Auch bei Schiedsrichtern geht es um Auf- und Abstieg, seit Manfred Amerell (Schiri-Obmann, stand in einer Beziehung zu einem jungen und von seinen Einschätzungen abhängigen Referee) ist bekannt, dass Karrieren durch Protegieren und Lobbyieren beeinflusst werden können. Welchen Konkurrenzdruck empfinden Sie?
Momentan gar keinen. Ich bin seit fünf Jahren in der Bundesliga, auf die Liste der FIFA-Schiedsrichter schaffe ich es nicht mehr, weil ich mit 41 schon zu nahe an der Altersgrenze bin. Mein Anspruch ist es, das nächste Spiel gut zu pfeifen. Ich sehe mich in einer guten Position.

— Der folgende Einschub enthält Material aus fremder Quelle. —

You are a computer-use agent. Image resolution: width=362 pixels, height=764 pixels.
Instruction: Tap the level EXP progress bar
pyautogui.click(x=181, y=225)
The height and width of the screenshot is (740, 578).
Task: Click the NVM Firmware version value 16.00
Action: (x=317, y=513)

Sie waren Assistent von Babak Rafati, der 2011 vor einem Bundesligaspiel einen Suizidversuch beging. Sie und die Kollegen bemerkten das rechtzeitig, konnten seine Rettung veranlassen. Sie erwähnen diese prägende Geschichte erst am Ende des Buches und nur kurz. Warum?
Ich wollte erzählen, wie ich dadurch zur Sportpsychologie kam, denn dass uns diese Betreuung offenstand, das war die Folge aus dem Fall. Wie es den Helfern geht, die so etwas erleben, das wird häufig vergessen.
Kontakt zu Rafati, mit dem Sie befreundet waren, haben Sie seitdem nicht mehr. Er wollte keinen. Aber auch er hat ein Buch geschrieben. Haben Sie’s gelesen?
Ja. Wichtig war es mir nicht, aber es hat mich interessiert. Ich habe mit dem Fall abgeschlossen.
Bei der Polizei sind Sie als Handpuppenspieler in der Verkehrserziehung tätig. Früher hatten Sie auch Einsätze bei der Sicherung von Fußballspielen, standen in Polizeiketten Fans gegenüber. Beeinflusst Sie heute, was Sie damals erlebt haben, wie ernst Fußball genommen wird?
Der direkte Kontakt mit Fans, der sich auch mal anders äußert als durch Schreierei, ist nicht immer angenehm. Man merkt, welche Dynamik aus Gegentoren entstehen kann. Aber auf diese Befindlichkeiten darf ich als Schiedsrichter keine Rücksicht nehmen. Ich muss entscheiden, was richtig und falsch ist. Und das tue ich mit größter Leidenschaft, weil ich es liebe, Schiedsrichter zu sein.